The first question to ask is: do you trust your audience? If an author decides to open an e-book store for his or her own material, the audience is likely a specific group of consumers. If an author has a small but committed readership, the risks of piracy may prove low.

However, if an e-book store owner wants to sell other authors’ work or host a larger selling platform, the audience may grow larger and less predictable. Books from an in-demand author can become a security risk for even small e-book stores as people aim to obtain materials for free.

In fact, using DRM solutions are often a requirement for working with larger publishers. That’s because DRM protects authors’ work no matter what digital shelf the e-books reside on.

Content Considerations

Stocking an e-book store with novels from indie authors is vastly different from selling high-value e-books like textbooks or popular series fiction. In general, the higher the value of the content, the higher the likelihood that hackers will attempt to steal it.

Conversely, an e-book store that caters to a specific audience, for example, friends and family of the author, has much lower risk involved when it comes to content value and loss.

Levels of Protection

DRM solutions encompass multiple tactics for ensuring content security. For example, one solution utilizes download links to deliver e-books to customers. Once the link expires, a customer cannot access an e-book without further permission from the author or publisher.

Another option is a watermark that marks an e-book with a copyright. Alternatively, some systems, such as EditionGuard’s Social DRM, add the consumer’s personal information to the e-book to discourage unlicensed sharing. Encryption is a top-tier security method that larger e-book stores often turn to for protection.

What EditionGuard Can Do for You

Restricting unauthorized access to digital content starts with proactive measures. To that end, we offer packages that address the needs of every publisher from independent authors to online e-book stores.

Password Protection

A straightforward and familiar accessibility restriction tool is password protection. Password protection works for PDF and e-pub files, and no password means no entry. However, hackers have ways around password protection, and in fact, some apps and tools can remove passwords.

Watermarking

Watermarking, also known as “social DRM,” imprints the content with either a visible or invisible watermark. Therefore, each file contains the buyer’s personal information. This allows authors to track down the person responsible if the pirated content makes its way onto the Web.

Encryption

The highest level of authorization restriction is secure encryption. Encryption allows authors to control what users can do with their e-books. Because encryption requires fast-paced adaptation as technology changes, encryption is also the most expensive DRM solution.

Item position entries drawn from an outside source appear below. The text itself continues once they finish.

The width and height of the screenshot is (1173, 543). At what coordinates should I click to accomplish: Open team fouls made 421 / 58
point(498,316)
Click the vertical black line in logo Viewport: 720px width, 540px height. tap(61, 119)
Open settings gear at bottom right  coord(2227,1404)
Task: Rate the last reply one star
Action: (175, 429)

EditionGuard puts industry standard Adobe DRM within reach of independent authors and publishers by offering it at as part of a monthly plan at an affordable rate.

Final Thoughts

As The Guardian reported, the US Courts recognize code as protected expression. That means that authors can apply restrictions to their content and prosecute anyone who breaks their DRM.

Depending on your audience, the most effective defense against content piracy may be the social aspect. Social DRM discourages theft and also allows authors to publicly shame those who pirate their work. All DRM measures can give authors a legal advantage when it comes to prosecuting hackers. That means DRM gives peace of mind and legal recourse to authors that opt for either social or encryption protection.